Собственно говоря, на чисто внешнем уровне произошло вот что: как-то днем друг, которым обзавелись Кэрки, студент-психолог по имени Хамид, египтянин с большими темными глазами и маниакальным преклонением перед Юн-гом и Лоренсом Даррелом, зашел к ним уговорить их пойти вечером на джаз-концерт. День уже склонялся к вечеру, но Говард, который забывал – и вовсе не случайно, говорит нынешний Говард – о времени, все еще трудился в университетской библиотеке: усердно читал диссертации других людей и делал из них выписки для написания собственной. Хамид принес с собой на квартиру кое-какие фотографии Абу-Симбела и коробку рахат-лукума, но, так или эдак, Барбара легла с ним в кровать, высокую кровать с изголовьем и изножьем в комнате, выходящей на гниющий садик. Она попискивала от определенного удовольствия, хотя все свелось к торопливому перепиху под одеялом – отнюдь не исключительные минуты для обеих сторон. Но у Барбары они оставили осадок тяжкой вины; очень типично, говорит Говард теперь, что ее реакцией было подавить его, не признать, в надежде зачеркнуть весь эпизод. Однако на Хамида воздействовали его собственные неясные нравственные императивы; он настоял на том, чтобы остаться поужинать, и его цель, как выяснилось, заключалась в том, чтобы рассказать Говарду все подробности про минуты на высокой кровати раньше днем, когда, как он объяснил, они с Барбарой немножко занялись любовью. «Думаю, – говорит Говард теперь, – его целью, вполне естественной в контексте его культуры, было укрепить близость между субъектами мужского пола. Нам следует учитывать его взгляд на женщин, детерминированный его культурой». – «Господи, – говорит Барбара, – я просто ему нравилась». – «Одно другое не исключает», – говорит Говард. И Хамид с его темными глазами, закончив исповедь, ожидал с осознанием исполненного долга ответа Говарда, а Говард сидел, перемалывая челюстями ужин, в состоянии глубочайшего шока. «Первой моей мыслью была физическая расправа, – говорит он, – разумеется, не с Хамидом, а с Барбарой. Я чувствовал, что был взят сам. Этика абсолютного обладания женщиной, на которой вы женаты, заложена очень глубоко. Вернее, была». Но он сохранил спокойствие, так как был интеллектуалом, и в любом случае его учили и переучили контролировать себя и не допускать агрессивности.

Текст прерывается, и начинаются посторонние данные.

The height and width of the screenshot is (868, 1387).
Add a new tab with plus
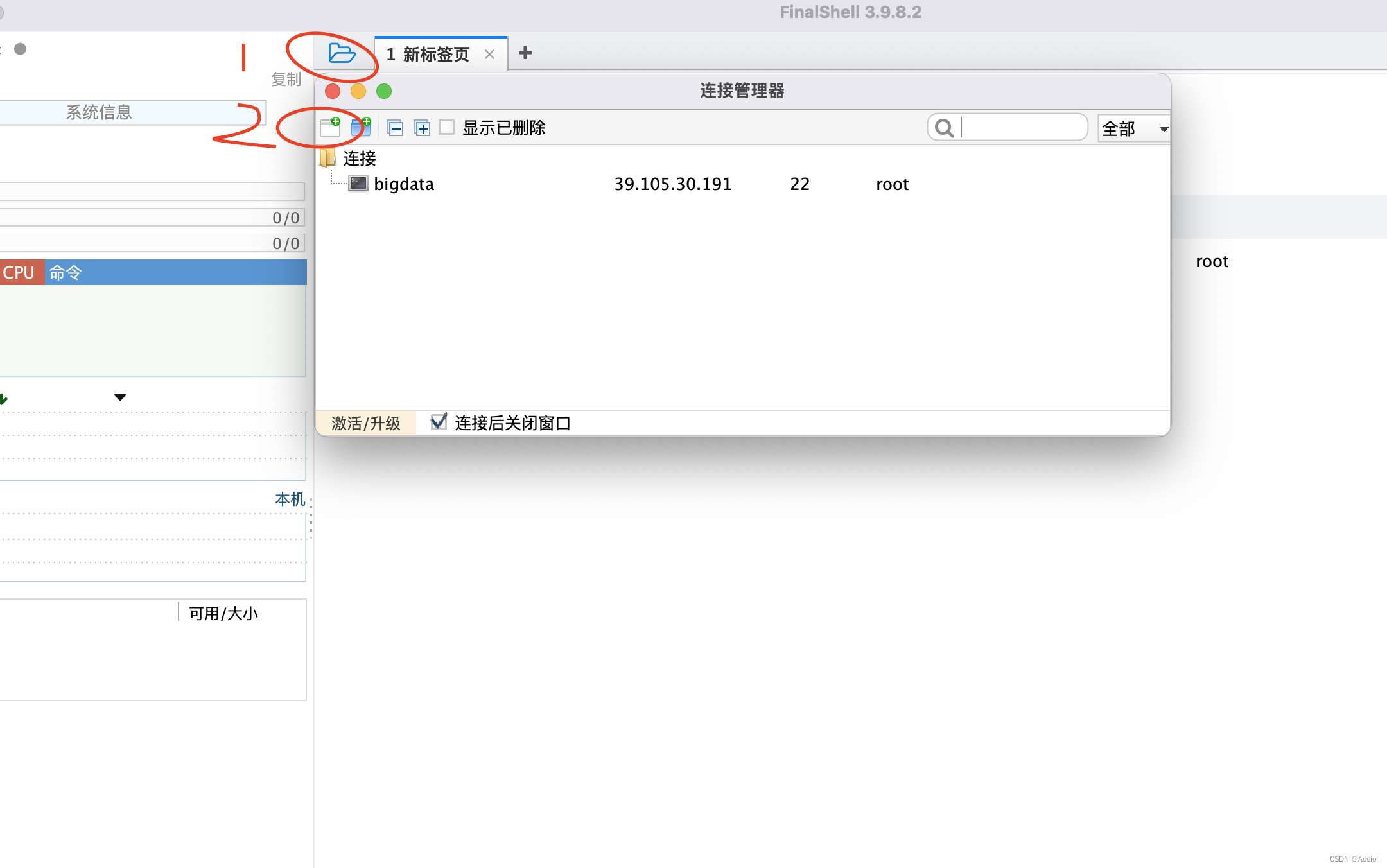[x=525, y=53]
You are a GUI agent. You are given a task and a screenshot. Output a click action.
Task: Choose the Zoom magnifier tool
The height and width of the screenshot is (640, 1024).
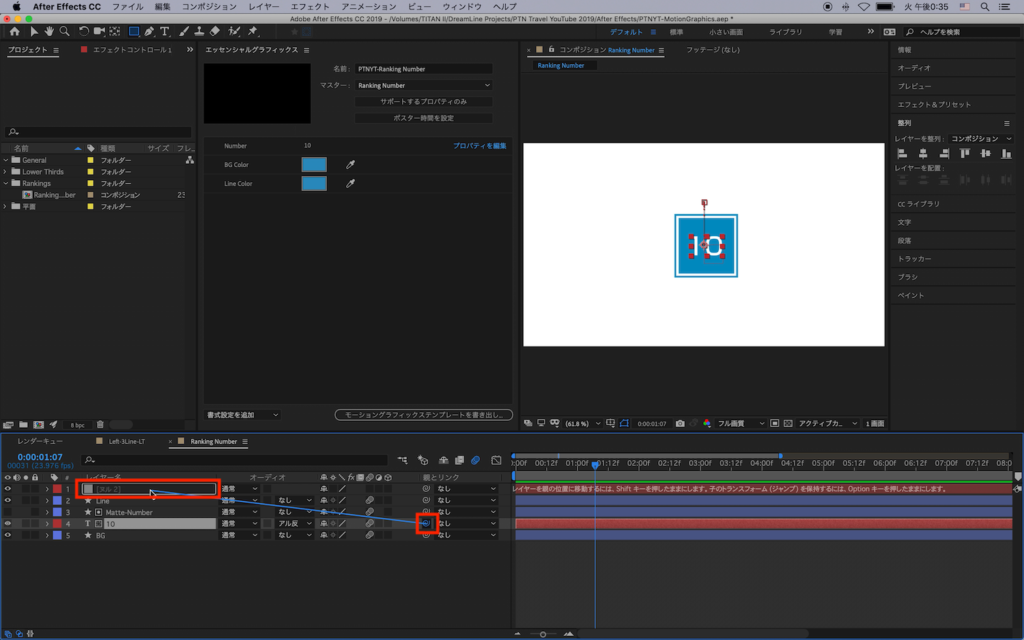click(x=64, y=31)
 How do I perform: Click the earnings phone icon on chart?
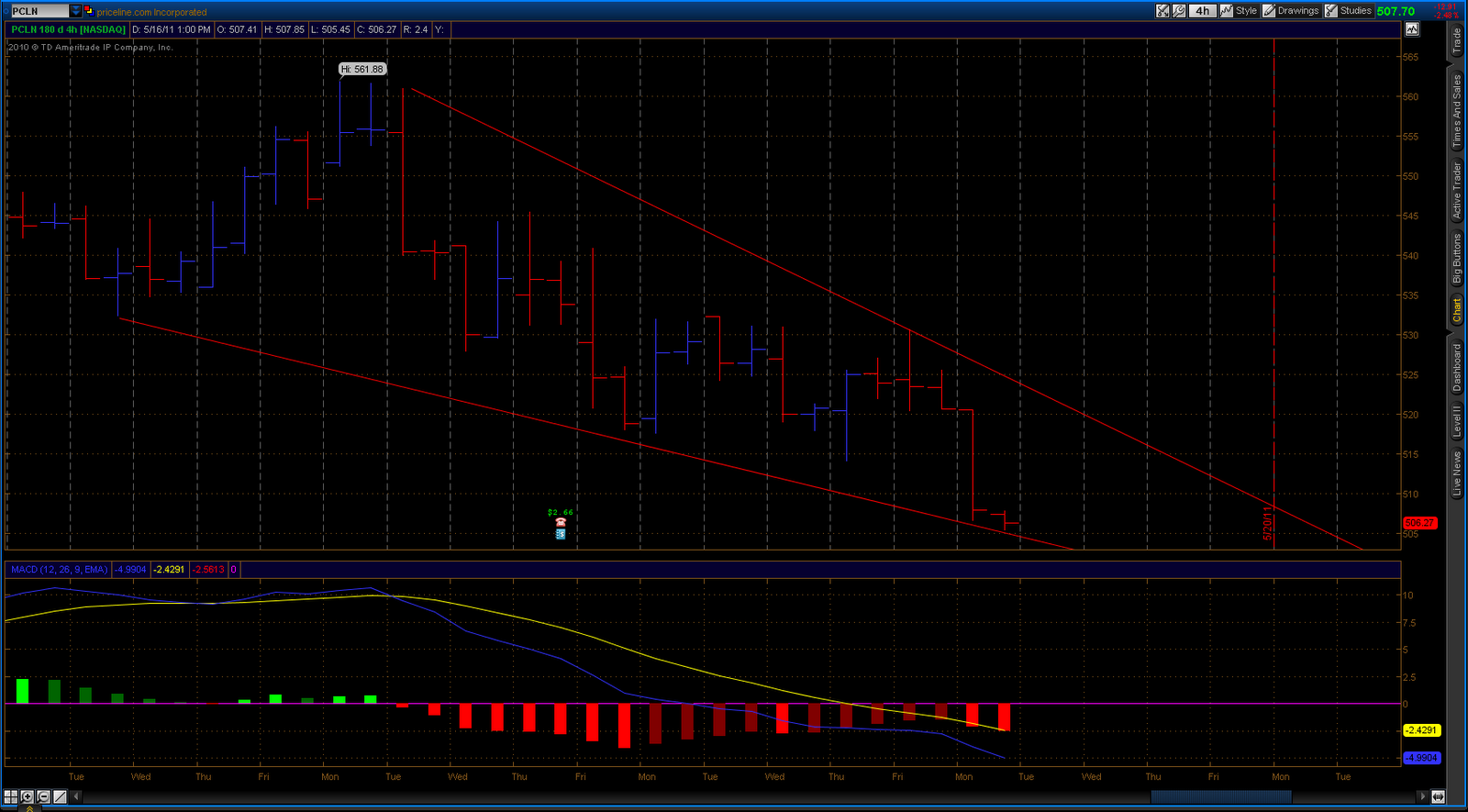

И он-то знал чуточку Маркса, чуточку Фрейда и чуточку социальной истории; он знал, как количественная перемена внезапно становится качественной переменой, и как происходит овеществление, и что секс не есть просто генитальное взаимодействие, но высший всплеск либидо, психическая манифестация. Он всегда это знал, но теперь осознал. Уже некоторое время он смутно чувствовал, что его задевает и обездоливает то, как в устремленных вперед пертурбациях исторического процесса словно бы зарождается новый ритм человечества, новый образ мышления. Он ощущал это в молодых людях (тогда молодые люди были для Кэрков просто остальными людьми: сами они в двадцатипятилетнем возрасте были людьми на возрасте) и ощущал это в бунтах и протестах американских черных и в третьем мире – мире, из которого явился Хамид. Теперь ему казалось, что он выброшен на необитаемые берега исторической глупости, но в нем теплилась надежда на собственное спасение. Он сидел над сосисками, и он слушал Хамида, который был полон фаталистических объяснений. («Это то, что случилось, Говард, потому, что такому суждено было случиться»), а затем слушал Барбару, которая защищалась с совершенно новой агрессивностью. («Я личность, Говард. И была личностью все это время здесь, застрявшей в этой комнате, и он это понял, а ты никогда не понимал».) Он пронзил сосиску; он осознал историческую неизбежность. Небольшая революция разразилась. «Я поглядел через стол на эту личность, которую все это время называл женой, и внезапно ее лицо включилось, стало для меня реальным», – говорит Говард «Мое лицо? – спрашивает Барбара. – Мое?» – «Вот именно, – говорит Говард. – А когда одно лицо обретает реальность, реальность обретают все лица». – «Верно, – говорит Барбара. – И особенно – смазливые».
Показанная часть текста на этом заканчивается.